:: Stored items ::

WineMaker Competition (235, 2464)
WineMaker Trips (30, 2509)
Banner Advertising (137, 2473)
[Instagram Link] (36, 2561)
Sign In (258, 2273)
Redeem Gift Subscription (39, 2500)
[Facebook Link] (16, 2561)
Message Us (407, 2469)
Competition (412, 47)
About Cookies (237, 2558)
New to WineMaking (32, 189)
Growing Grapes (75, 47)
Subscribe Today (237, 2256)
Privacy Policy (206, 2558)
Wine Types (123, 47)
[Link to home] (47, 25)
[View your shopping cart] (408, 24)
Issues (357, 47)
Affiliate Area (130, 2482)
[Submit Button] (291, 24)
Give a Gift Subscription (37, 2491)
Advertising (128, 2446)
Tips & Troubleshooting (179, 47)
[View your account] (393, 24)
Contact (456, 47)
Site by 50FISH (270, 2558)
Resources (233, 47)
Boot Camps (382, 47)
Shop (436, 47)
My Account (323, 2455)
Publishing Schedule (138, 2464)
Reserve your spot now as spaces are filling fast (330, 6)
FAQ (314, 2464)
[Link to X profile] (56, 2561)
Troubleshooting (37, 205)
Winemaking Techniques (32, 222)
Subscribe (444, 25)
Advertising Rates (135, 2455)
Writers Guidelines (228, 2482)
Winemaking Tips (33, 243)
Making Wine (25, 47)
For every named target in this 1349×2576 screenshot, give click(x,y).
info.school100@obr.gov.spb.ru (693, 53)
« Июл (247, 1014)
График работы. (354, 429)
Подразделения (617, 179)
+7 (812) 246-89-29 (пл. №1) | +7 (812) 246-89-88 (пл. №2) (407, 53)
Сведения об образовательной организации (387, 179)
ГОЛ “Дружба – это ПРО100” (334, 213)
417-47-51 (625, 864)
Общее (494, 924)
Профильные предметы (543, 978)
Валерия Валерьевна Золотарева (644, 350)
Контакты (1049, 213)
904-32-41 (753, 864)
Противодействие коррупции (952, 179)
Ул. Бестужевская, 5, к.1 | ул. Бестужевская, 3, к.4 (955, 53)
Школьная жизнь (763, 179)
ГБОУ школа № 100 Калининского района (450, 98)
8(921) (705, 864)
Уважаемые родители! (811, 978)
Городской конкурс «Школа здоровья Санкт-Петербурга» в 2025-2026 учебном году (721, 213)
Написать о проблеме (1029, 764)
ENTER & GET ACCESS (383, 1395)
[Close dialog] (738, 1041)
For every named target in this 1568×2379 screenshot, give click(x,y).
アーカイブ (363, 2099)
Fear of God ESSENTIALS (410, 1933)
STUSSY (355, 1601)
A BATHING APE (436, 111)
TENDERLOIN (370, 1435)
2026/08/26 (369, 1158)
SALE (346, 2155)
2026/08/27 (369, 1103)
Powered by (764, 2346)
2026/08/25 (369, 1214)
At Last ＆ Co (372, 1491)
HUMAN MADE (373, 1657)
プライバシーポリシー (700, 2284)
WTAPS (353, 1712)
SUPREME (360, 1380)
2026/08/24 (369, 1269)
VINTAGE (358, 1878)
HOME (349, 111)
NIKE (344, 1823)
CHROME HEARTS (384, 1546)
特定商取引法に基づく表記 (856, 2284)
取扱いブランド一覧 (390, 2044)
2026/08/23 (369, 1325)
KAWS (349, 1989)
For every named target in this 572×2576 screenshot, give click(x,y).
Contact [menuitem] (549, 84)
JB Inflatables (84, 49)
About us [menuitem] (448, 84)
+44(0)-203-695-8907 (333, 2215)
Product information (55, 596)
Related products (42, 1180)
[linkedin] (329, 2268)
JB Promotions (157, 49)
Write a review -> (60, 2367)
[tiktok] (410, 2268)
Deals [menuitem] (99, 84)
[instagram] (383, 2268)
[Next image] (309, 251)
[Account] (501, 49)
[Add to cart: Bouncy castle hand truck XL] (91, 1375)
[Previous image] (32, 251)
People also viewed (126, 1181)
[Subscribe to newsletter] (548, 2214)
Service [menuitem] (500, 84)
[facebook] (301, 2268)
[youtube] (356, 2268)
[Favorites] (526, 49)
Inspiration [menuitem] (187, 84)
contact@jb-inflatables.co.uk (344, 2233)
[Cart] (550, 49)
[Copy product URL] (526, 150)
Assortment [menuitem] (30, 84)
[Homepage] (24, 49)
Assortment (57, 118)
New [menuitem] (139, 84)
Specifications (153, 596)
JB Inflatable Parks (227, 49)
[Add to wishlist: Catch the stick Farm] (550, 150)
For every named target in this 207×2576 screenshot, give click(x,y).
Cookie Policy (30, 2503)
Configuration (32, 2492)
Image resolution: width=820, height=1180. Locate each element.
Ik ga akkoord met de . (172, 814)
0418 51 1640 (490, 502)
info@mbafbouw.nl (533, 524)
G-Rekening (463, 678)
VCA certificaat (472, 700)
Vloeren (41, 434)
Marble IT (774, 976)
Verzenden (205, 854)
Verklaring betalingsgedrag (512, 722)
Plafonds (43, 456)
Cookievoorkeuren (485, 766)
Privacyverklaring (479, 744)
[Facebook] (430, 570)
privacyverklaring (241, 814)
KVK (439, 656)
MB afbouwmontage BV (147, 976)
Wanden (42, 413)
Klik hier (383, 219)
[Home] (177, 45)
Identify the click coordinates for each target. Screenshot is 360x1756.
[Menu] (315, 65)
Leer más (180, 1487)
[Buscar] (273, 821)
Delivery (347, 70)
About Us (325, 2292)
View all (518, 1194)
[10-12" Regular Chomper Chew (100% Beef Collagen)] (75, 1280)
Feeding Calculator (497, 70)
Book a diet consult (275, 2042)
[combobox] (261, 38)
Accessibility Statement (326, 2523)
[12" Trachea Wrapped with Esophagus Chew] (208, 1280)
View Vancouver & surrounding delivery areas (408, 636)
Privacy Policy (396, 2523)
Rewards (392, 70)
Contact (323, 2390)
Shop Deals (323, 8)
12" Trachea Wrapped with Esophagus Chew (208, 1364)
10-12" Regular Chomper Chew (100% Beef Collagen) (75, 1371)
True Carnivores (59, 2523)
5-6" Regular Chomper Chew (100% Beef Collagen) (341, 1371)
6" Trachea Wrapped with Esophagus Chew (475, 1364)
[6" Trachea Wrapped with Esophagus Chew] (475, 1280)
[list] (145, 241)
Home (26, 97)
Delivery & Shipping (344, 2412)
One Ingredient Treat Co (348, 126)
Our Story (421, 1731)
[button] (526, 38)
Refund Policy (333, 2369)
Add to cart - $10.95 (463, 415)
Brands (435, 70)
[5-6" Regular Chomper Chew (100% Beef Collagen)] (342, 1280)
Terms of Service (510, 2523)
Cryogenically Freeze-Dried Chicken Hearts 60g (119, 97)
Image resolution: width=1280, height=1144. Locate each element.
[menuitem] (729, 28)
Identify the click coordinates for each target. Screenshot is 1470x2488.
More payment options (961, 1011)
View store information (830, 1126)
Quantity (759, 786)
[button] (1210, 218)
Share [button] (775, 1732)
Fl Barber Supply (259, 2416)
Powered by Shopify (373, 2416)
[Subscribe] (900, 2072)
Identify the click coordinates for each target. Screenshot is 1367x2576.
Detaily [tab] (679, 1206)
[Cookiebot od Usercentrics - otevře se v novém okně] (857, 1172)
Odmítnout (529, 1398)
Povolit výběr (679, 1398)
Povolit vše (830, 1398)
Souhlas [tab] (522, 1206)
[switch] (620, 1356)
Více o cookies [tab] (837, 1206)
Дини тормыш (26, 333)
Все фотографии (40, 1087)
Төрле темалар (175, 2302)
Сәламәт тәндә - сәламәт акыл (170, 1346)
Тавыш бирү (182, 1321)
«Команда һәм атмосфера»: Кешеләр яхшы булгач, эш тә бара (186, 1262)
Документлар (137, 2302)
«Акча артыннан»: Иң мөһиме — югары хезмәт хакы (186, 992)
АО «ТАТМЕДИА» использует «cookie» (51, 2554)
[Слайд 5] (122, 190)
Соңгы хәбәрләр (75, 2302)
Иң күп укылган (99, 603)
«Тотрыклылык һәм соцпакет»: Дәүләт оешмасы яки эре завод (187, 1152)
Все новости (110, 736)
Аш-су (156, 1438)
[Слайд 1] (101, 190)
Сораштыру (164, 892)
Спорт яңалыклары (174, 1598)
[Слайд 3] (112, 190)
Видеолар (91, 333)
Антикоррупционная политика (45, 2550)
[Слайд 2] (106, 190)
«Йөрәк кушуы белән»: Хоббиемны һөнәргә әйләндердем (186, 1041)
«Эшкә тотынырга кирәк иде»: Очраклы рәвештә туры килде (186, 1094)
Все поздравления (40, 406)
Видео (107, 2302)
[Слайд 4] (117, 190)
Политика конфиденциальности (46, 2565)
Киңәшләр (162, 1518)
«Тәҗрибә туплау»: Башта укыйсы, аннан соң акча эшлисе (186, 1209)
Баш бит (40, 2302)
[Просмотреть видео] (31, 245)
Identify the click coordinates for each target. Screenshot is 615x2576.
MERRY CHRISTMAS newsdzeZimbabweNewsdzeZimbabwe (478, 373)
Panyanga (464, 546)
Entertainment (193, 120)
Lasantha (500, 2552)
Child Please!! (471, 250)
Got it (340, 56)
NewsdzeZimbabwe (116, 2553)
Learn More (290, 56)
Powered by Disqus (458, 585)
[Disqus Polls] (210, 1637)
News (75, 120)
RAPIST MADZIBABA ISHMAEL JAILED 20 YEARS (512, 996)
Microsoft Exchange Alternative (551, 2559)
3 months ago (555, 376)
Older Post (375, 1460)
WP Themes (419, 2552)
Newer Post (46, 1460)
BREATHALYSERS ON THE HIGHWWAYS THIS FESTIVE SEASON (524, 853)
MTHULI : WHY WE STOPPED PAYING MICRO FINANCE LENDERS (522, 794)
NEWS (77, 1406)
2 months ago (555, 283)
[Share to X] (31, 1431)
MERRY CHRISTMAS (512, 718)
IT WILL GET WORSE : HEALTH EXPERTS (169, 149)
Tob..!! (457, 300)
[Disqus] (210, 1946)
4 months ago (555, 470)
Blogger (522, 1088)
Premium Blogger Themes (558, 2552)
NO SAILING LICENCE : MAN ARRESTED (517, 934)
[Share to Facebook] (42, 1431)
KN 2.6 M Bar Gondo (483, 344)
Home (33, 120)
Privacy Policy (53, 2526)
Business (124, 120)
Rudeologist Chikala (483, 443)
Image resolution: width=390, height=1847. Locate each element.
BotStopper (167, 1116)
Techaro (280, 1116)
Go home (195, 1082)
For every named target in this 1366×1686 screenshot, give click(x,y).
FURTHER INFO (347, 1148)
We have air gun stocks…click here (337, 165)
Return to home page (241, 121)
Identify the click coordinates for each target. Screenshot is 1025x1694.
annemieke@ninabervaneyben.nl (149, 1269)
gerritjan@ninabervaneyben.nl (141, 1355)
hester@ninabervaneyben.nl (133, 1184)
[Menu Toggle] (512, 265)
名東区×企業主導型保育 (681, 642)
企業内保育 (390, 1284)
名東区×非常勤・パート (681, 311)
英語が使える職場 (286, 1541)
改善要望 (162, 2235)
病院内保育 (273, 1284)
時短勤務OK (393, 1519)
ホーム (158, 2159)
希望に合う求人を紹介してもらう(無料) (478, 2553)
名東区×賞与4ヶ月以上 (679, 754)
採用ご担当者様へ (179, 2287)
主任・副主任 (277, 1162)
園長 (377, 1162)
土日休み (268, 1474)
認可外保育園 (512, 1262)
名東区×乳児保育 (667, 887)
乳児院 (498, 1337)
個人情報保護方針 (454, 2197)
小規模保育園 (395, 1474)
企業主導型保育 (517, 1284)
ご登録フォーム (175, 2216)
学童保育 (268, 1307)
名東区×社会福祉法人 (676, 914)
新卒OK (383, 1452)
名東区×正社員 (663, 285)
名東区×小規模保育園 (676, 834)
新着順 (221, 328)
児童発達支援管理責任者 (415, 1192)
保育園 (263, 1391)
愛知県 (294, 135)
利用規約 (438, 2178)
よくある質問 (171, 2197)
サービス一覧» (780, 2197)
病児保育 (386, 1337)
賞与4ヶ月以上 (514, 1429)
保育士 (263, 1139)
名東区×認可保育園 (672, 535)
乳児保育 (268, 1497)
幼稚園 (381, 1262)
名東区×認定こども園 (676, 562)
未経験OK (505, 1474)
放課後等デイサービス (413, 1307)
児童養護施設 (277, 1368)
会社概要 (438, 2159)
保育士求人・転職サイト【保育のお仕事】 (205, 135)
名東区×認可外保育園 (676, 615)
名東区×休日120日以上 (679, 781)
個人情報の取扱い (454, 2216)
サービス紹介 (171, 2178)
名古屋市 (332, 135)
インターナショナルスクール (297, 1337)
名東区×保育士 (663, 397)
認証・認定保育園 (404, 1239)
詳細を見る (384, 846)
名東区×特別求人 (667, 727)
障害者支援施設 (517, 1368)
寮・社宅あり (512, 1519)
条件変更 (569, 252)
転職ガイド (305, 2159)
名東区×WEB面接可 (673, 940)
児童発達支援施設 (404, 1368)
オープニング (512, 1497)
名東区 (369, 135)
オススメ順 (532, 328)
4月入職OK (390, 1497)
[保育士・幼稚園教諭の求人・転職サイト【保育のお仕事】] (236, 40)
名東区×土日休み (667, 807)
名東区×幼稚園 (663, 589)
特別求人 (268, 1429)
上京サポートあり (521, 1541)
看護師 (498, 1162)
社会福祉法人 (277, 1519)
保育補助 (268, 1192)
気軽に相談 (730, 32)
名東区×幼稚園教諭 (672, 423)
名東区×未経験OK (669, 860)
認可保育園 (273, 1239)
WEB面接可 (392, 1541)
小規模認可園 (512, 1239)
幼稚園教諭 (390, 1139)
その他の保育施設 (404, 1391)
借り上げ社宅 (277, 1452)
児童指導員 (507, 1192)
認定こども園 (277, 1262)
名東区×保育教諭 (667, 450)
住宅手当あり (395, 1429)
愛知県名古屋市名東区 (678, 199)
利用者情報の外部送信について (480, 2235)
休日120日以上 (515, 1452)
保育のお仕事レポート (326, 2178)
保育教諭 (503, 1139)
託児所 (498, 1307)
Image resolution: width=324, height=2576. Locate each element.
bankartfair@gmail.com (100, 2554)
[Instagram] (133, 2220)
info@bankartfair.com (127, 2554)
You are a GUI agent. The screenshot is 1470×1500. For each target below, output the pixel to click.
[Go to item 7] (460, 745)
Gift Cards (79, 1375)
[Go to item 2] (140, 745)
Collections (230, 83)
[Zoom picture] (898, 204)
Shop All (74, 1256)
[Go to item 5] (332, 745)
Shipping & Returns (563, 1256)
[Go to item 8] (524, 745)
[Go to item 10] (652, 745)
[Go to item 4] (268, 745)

:: REQUIREMENT ::
The line containing "Writers Guidelines (228, 2482)" marks the end: copy exactly every line from the top of the data above down to it, that line included.

:: TASK RESPONSE ::
WineMaker Competition (235, 2464)
WineMaker Trips (30, 2509)
Banner Advertising (137, 2473)
[Instagram Link] (36, 2561)
Sign In (258, 2273)
Redeem Gift Subscription (39, 2500)
[Facebook Link] (16, 2561)
Message Us (407, 2469)
Competition (412, 47)
About Cookies (237, 2558)
New to WineMaking (32, 189)
Growing Grapes (75, 47)
Subscribe Today (237, 2256)
Privacy Policy (206, 2558)
Wine Types (123, 47)
[Link to home] (47, 25)
[View your shopping cart] (408, 24)
Issues (357, 47)
Affiliate Area (130, 2482)
[Submit Button] (291, 24)
Give a Gift Subscription (37, 2491)
Advertising (128, 2446)
Tips & Troubleshooting (179, 47)
[View your account] (393, 24)
Contact (456, 47)
Site by 50FISH (270, 2558)
Resources (233, 47)
Boot Camps (382, 47)
Shop (436, 47)
My Account (323, 2455)
Publishing Schedule (138, 2464)
Reserve your spot now as spaces are filling fast (330, 6)
FAQ (314, 2464)
[Link to X profile] (56, 2561)
Troubleshooting (37, 205)
Winemaking Techniques (32, 222)
Subscribe (444, 25)
Advertising Rates (135, 2455)
Writers Guidelines (228, 2482)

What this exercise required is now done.